How Clobotics Overcame Multi-Cloud and Massive File Storage Challenges
Clobotics is a computer vision technology company with offices around the world. We apply computer vision and machine learning technologies to the wind power and retail industries. In the wind power sector, we use drones to inspect wind turbine blades, significantly reducing reliance on manual labor. In the retail industry, we analyze images of packaged products. In 2018, we were named to the CNBC Upstart 100 List. Initially, we used cloud SDKs for storage, and some systems employed internal wrappers. This resulted in a lack of a unified storage layer and challenges related to multi-cloud architectures, massive small files, and compatibility issues. When we transformed our storage layer, we compared HDFS, Ceph, SeaweedFS, GlusterFS, and JuiceFS. Finally, we chose JuiceFS.
JuiceFS integrates with most major public cloud platforms and efficiently handles massive small files. Its full POSIX compatibility simplifies our data workflow, cutting engineering effort and costs. Currently, JuiceFS supports our wind power and retail operations, including application access, data annotation, and model training, with further expansion to new scenarios.

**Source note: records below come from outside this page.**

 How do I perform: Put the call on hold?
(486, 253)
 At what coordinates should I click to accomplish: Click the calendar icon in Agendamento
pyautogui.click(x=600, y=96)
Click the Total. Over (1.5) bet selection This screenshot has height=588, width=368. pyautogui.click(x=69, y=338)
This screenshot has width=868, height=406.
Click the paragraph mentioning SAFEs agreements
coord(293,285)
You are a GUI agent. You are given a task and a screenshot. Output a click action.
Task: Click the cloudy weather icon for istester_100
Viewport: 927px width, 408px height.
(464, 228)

In this article, we’ll dive into our storage transformation journey, covering storage requirements, the selection process, how we applied JuiceFS, and our future plans.
Our application architecture and storage requirements
We have two main application modules: wind power and retail. The figure below shows our technical architecture.
At the infrastructure layer, we use standardized service components, including the configuration center (such as Apollo), service governance center (such as Nacos), monitoring, logging, and alerting systems. These systems rely on widely recognized open-source components, such as Elasticsearch and Grafana for log and monitoring data visualization, and Prometheus for monitoring metric collection.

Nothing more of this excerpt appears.